_Aim_
Reproduce the passage on Meister Eckhart from "I strongly believe" up to and including "cause than God.", substituting "higher purpose" for every occurrence of "greater cause".

_Page text_
================================

Apparently, Meister Eckhart’s orthodoxy was held in question during his lifetime by the authorities.  Eckhart died before the conclusion of the case against him and his teachings.  However, when Pope John XXII issued the papal bull almost a year after his death, it was found that Eckhart had recanted everything that he was accused of falsely teaching and he was not condemned as being heretical. 

Mystics have long been known to suffer for their beliefs.  Like prophets, mystics are often not appreciated in their own home, and in their own time.  But if their truths have stood the test of time, it often vindicates them. 

I strongly believe that Eckhart’s teaching that God is at our deepest being is something that we all need to contemplate regularly if we truly want to change our lives and live not for ourselves but for a greater cause.  And there is no greater cause than God. 


  1. "One of those truisms is that the deepest part of us is God"

================================

_Data shown_

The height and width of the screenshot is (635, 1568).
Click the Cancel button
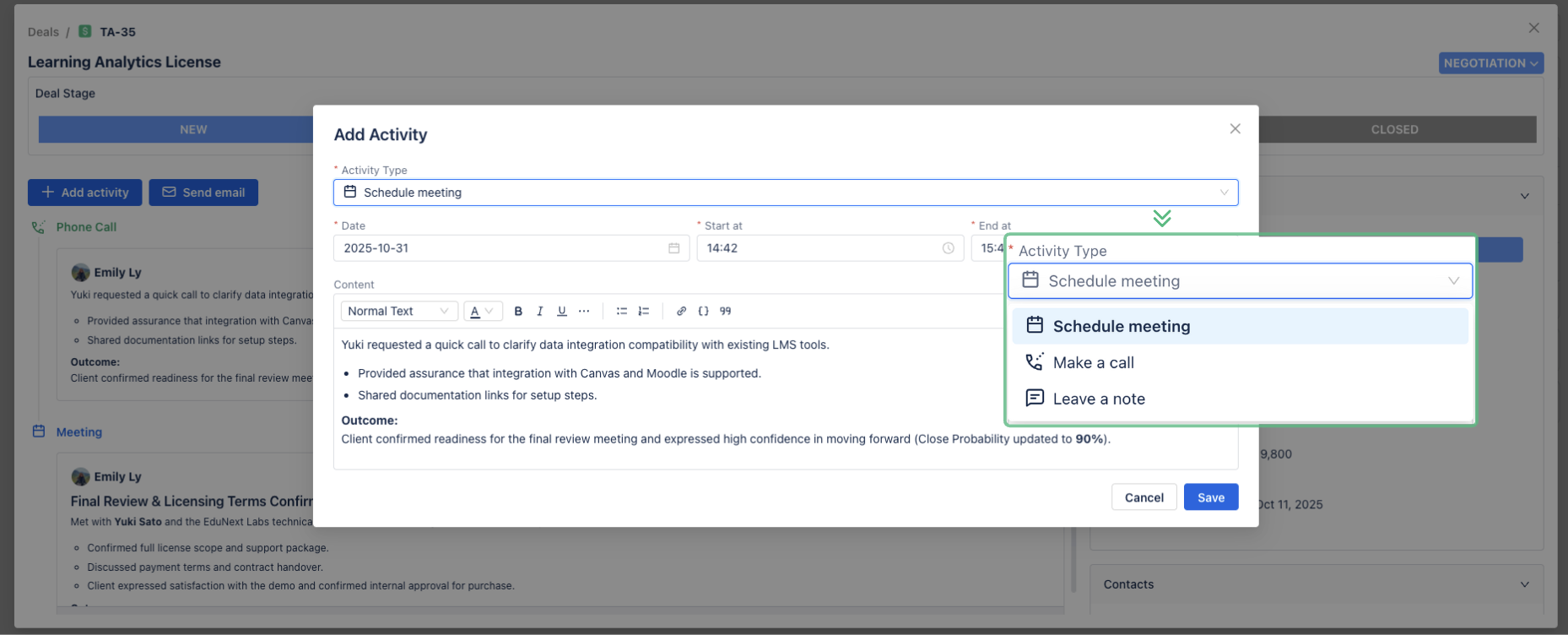coord(1144,497)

================================

_The answer_
I strongly believe that Eckhart’s teaching that God is at our deepest being is something that we all need to contemplate regularly if we truly want to change our lives and live not for ourselves but for a higher purpose.  And there is no higher purpose than God.